*** Opening Exercise data ***

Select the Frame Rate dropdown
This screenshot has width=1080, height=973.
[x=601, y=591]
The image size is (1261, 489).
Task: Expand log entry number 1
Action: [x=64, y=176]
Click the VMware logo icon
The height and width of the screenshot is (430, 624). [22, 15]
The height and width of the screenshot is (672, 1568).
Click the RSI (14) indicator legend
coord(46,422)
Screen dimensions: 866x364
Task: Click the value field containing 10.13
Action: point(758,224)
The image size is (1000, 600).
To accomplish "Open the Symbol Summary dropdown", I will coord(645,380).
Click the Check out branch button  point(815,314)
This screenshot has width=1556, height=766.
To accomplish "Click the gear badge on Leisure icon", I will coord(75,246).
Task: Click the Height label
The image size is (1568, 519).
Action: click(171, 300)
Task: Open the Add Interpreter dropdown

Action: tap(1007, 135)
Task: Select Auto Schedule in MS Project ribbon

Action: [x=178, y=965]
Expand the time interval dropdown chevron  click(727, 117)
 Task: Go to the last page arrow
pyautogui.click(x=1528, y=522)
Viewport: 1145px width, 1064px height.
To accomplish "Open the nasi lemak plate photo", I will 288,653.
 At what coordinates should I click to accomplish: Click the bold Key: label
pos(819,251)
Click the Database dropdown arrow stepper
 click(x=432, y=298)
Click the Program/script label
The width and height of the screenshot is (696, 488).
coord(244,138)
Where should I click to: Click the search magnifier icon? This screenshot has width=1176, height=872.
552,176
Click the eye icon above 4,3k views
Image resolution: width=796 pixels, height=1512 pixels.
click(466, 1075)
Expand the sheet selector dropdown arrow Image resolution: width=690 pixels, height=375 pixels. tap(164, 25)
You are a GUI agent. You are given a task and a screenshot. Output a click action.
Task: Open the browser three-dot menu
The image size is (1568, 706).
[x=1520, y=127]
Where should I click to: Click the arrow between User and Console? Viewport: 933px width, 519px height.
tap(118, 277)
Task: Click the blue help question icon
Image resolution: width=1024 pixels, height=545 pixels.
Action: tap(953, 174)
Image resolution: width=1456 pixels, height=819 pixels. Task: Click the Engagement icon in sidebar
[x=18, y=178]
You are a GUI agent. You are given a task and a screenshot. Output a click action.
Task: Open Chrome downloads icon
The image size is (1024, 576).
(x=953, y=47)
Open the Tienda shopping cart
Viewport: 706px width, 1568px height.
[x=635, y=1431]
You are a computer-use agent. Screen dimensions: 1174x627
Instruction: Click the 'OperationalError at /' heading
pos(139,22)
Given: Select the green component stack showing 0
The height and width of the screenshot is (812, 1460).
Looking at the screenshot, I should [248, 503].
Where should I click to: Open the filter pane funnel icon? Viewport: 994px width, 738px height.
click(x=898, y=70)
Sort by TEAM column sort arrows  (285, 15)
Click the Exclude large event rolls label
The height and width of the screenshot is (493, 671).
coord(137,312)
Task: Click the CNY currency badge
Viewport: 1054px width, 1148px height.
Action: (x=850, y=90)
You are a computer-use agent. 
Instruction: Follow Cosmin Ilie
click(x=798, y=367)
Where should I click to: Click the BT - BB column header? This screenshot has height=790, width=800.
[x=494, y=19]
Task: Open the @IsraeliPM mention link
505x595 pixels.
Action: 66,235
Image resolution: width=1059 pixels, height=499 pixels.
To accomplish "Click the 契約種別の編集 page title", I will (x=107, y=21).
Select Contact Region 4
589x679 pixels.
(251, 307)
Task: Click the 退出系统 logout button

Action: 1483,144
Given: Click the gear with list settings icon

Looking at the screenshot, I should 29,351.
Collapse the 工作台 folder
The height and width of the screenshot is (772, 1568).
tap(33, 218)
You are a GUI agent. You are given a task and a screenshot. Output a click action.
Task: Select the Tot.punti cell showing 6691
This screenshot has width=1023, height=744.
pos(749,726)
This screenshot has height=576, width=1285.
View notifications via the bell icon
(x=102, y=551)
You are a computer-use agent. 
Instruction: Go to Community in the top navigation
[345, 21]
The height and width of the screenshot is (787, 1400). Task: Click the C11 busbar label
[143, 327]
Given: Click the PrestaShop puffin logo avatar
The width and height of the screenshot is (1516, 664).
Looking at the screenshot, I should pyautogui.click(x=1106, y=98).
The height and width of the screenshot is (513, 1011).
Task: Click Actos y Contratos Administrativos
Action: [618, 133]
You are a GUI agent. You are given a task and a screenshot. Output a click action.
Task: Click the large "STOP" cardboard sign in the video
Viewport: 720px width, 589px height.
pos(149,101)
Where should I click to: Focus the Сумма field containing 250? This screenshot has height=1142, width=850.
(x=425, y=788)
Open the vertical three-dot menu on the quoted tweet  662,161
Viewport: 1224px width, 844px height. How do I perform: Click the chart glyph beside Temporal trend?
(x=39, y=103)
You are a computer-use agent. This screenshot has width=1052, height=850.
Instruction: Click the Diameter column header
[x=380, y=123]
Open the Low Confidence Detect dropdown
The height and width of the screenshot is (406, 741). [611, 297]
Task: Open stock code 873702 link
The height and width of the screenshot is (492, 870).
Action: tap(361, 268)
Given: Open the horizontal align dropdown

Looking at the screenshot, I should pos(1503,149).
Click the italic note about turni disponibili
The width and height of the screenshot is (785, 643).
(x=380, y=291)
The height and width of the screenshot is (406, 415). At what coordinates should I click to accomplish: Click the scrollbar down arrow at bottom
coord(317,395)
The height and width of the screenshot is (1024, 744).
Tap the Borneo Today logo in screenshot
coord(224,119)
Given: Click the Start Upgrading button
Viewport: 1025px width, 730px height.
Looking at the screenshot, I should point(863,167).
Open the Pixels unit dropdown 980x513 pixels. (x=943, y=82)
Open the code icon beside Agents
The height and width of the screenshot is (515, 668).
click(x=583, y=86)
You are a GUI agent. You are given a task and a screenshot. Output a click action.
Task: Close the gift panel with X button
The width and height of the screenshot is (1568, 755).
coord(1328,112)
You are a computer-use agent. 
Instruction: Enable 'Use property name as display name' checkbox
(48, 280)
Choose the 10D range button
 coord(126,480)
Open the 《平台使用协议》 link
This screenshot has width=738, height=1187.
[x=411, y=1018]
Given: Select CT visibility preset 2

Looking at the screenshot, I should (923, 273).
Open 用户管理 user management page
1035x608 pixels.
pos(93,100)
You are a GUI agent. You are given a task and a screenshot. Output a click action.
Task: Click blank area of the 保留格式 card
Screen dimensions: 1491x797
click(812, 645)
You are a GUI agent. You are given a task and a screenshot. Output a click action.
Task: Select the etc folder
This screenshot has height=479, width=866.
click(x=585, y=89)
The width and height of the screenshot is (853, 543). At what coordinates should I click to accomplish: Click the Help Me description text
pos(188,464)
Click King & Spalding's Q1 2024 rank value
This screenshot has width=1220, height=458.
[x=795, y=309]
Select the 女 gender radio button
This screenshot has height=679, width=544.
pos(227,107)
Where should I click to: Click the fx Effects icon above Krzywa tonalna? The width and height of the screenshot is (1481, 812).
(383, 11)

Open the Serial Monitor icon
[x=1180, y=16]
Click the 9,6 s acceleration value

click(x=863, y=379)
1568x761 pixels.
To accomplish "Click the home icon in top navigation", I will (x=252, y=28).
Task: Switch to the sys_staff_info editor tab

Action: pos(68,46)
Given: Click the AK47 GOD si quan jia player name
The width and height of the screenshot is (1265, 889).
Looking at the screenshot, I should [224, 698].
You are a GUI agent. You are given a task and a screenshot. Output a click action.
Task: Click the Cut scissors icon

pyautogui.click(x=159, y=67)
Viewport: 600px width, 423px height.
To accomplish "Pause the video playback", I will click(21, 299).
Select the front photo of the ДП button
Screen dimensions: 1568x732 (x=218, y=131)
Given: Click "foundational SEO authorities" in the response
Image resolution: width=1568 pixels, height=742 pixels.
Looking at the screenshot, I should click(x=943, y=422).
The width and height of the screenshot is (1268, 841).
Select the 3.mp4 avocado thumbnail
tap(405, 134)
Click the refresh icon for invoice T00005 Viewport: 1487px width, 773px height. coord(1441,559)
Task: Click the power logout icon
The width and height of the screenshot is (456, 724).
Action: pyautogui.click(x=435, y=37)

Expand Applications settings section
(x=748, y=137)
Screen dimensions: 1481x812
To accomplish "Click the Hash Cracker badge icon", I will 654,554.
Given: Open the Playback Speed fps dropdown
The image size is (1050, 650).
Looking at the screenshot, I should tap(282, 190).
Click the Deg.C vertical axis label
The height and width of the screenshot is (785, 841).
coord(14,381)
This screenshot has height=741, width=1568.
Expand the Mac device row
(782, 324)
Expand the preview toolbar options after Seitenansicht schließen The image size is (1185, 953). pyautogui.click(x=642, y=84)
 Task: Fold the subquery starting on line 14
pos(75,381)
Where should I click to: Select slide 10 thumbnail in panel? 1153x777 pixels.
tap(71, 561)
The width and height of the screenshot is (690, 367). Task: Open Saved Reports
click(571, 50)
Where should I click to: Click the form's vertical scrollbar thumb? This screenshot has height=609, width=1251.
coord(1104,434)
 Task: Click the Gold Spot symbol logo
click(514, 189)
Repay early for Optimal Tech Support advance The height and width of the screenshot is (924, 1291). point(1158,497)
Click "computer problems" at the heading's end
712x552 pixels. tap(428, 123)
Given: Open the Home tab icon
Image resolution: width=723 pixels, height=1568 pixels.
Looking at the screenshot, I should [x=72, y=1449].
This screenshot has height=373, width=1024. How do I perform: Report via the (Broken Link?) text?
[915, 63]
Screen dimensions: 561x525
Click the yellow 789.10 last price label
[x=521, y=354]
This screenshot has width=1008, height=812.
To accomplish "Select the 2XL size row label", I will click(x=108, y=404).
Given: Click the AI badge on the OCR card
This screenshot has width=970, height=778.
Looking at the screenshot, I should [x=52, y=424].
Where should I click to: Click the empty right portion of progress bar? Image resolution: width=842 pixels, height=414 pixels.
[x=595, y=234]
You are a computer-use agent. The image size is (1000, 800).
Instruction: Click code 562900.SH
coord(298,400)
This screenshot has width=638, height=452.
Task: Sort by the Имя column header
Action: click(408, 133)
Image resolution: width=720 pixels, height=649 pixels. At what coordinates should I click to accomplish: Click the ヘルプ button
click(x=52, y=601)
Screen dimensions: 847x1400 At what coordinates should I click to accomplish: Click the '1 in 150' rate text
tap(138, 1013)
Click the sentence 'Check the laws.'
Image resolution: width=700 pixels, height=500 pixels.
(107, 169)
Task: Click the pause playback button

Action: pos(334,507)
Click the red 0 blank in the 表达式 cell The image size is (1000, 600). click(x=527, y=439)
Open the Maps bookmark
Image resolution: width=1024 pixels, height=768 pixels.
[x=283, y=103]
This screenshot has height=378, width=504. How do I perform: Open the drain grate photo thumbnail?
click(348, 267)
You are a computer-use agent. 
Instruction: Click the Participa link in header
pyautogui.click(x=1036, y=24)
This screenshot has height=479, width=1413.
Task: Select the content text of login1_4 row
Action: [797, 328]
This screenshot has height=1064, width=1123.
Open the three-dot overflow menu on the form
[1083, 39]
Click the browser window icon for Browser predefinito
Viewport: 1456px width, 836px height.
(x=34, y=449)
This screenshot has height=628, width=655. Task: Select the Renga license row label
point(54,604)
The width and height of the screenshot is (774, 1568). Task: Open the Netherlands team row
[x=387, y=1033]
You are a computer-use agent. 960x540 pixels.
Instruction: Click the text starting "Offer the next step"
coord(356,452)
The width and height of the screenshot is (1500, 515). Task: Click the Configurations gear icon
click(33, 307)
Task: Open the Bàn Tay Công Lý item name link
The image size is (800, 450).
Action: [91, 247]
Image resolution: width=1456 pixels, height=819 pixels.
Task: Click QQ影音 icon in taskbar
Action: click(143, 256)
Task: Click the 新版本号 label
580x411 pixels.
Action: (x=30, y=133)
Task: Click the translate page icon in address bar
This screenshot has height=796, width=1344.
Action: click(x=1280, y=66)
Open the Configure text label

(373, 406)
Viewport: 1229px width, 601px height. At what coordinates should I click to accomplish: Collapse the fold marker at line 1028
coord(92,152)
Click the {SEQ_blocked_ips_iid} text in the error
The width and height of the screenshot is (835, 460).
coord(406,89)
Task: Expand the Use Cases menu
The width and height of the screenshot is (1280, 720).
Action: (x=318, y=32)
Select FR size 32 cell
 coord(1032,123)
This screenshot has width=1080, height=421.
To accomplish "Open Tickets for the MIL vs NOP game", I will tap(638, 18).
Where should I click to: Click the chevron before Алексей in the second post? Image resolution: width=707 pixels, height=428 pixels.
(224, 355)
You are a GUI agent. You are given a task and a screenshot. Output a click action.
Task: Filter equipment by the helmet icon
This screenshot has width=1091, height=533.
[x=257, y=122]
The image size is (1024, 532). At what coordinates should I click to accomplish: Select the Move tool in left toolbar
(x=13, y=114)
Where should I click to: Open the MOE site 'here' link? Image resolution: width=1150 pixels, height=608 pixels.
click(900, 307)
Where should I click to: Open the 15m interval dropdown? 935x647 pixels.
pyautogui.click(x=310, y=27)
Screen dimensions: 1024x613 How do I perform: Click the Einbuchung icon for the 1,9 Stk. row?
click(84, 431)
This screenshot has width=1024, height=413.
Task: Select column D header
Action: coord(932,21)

*** Closing Exercise data ***

The problem » Looking at the records above, return exactly the lines from the line with "Where should I click to: Click the BT" to the line with "This screenshot has height=576, width=1285.", both ends included.

Exercise answer »
Where should I click to: Click the BT - BB column header? This screenshot has height=790, width=800.
[x=494, y=19]
Task: Open the @IsraeliPM mention link
505x595 pixels.
Action: 66,235
Image resolution: width=1059 pixels, height=499 pixels.
To accomplish "Click the 契約種別の編集 page title", I will (x=107, y=21).
Select Contact Region 4
589x679 pixels.
(251, 307)
Task: Click the 退出系统 logout button

Action: 1483,144
Given: Click the gear with list settings icon

Looking at the screenshot, I should 29,351.
Collapse the 工作台 folder
The height and width of the screenshot is (772, 1568).
tap(33, 218)
You are a GUI agent. You are given a task and a screenshot. Output a click action.
Task: Select the Tot.punti cell showing 6691
This screenshot has width=1023, height=744.
pos(749,726)
This screenshot has height=576, width=1285.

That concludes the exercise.